_Directions for this task_
What is needed is an exact reproduction of the listing, without its pictures.

_The input_
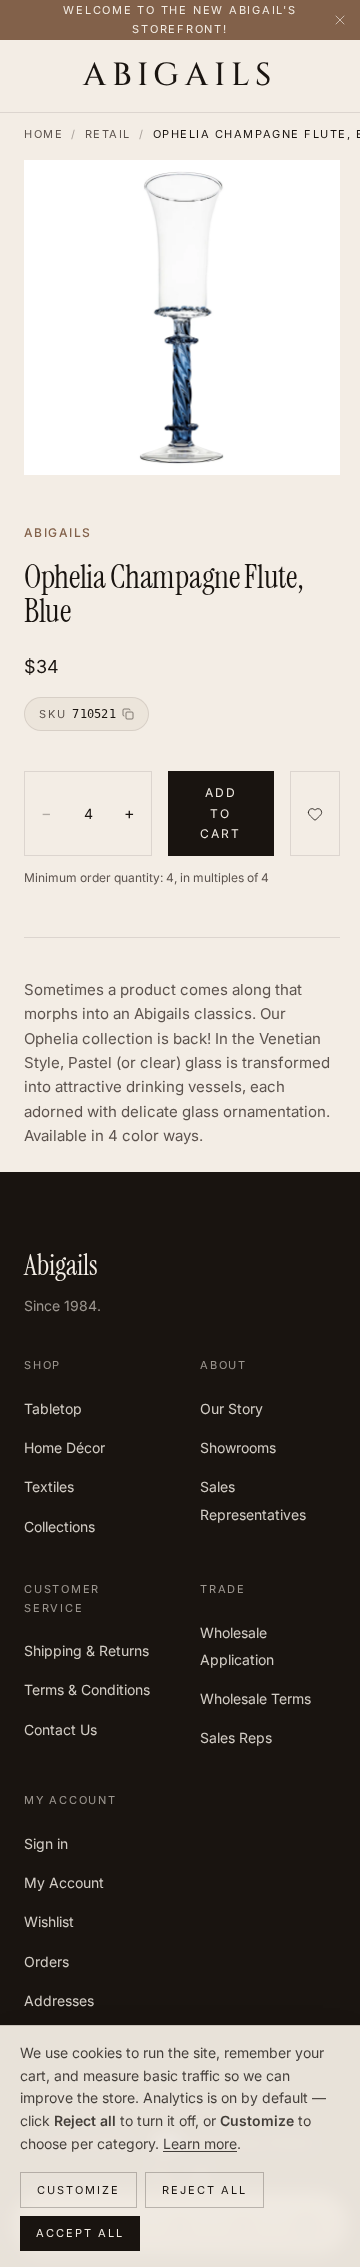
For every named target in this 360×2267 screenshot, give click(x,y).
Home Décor (64, 1447)
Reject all (204, 2190)
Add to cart (221, 813)
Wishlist (49, 1921)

_Result of the task_
For every named target in this 360×2267 screenshot, give click(x,y).
Home Décor (64, 1447)
Reject all (204, 2190)
Add to cart (221, 813)
Wishlist (49, 1921)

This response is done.